Overview of things learned :
Getting familiar with the workflow of a ML project :
1. Understanding the business probelm
2. Collecting data
3. preprocessing data
4. Data exploration
5. ML models
6. Models evaluation
Discovering the recommandation system and its types ( collaboratives filtering, Content based filtering) and measures of similarity ( Cosine, Dot Product and Euclidean distance)
Discovering NLP, and the importance of converting our data (text) to a numeric values so our machine can learn from it, for that we can use several representation like: One Hot Encoding, Bag of Words, TF-IDF, Word embedding.
Discovering how we can gather our data using web scraping (getting data from a single page) and web crawling (getting data from multiple pages), but we have make sure that the website allows the scrapping/crawling.

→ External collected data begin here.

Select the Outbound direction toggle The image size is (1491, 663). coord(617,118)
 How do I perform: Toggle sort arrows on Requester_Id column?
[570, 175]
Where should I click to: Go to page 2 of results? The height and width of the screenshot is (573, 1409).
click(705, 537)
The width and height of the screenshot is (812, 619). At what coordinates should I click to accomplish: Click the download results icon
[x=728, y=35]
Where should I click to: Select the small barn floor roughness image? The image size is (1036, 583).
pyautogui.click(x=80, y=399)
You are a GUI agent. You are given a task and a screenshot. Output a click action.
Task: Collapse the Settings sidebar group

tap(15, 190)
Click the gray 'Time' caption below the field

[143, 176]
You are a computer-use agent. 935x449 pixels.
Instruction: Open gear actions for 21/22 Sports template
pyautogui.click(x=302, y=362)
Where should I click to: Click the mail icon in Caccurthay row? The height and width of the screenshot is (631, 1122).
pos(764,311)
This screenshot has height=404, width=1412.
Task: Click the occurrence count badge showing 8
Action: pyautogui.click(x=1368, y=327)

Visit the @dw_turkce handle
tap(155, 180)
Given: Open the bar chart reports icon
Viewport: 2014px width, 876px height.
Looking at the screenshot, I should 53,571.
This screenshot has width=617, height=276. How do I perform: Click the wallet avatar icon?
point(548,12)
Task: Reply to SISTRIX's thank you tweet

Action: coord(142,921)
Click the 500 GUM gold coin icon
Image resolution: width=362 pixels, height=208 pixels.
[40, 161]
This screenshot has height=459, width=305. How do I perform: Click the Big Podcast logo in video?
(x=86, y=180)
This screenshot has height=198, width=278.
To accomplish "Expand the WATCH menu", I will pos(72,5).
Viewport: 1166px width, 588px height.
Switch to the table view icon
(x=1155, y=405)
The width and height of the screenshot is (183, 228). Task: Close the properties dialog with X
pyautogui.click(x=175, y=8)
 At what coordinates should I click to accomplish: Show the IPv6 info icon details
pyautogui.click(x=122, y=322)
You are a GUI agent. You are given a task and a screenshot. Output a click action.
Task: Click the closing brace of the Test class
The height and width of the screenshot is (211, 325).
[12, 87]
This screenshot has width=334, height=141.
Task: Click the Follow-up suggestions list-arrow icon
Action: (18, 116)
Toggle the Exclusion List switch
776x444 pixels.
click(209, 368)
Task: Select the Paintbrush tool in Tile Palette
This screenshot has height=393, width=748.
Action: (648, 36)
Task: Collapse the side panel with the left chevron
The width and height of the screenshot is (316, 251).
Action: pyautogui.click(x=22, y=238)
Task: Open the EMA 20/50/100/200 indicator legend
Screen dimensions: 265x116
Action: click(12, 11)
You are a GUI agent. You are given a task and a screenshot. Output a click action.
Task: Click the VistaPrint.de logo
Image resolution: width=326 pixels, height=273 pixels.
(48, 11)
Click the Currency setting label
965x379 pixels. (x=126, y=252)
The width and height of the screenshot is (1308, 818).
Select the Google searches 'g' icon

- BeautifulSoup, Scrapy and Selenium for web scrapping/crawling.
- Pytorch for deep learning algorithms
- Getting familiar with google Colaboratory
- Spacy for NLP
- Trello a tool for project management
- Learning about the Agile Method for project management and its framework SCRUM.
Three achievement highlights
- Playing with BeautifulSoup and Scrapy to scrap data.
- Learning from a tutorial how to use Logistic Regression to build a text classifier.
- Learning the difference between Scrapy, BeautifulSoup and Selenium
- Workspace prepared ( creating a virtual environment and installing the libraries required).
- Getting familiar with the concepts of NLP ( Word Embedding, Document similarity…).
- Learning web scrapping and web crawling and their tools.
- Learning more about Git and how we can use it.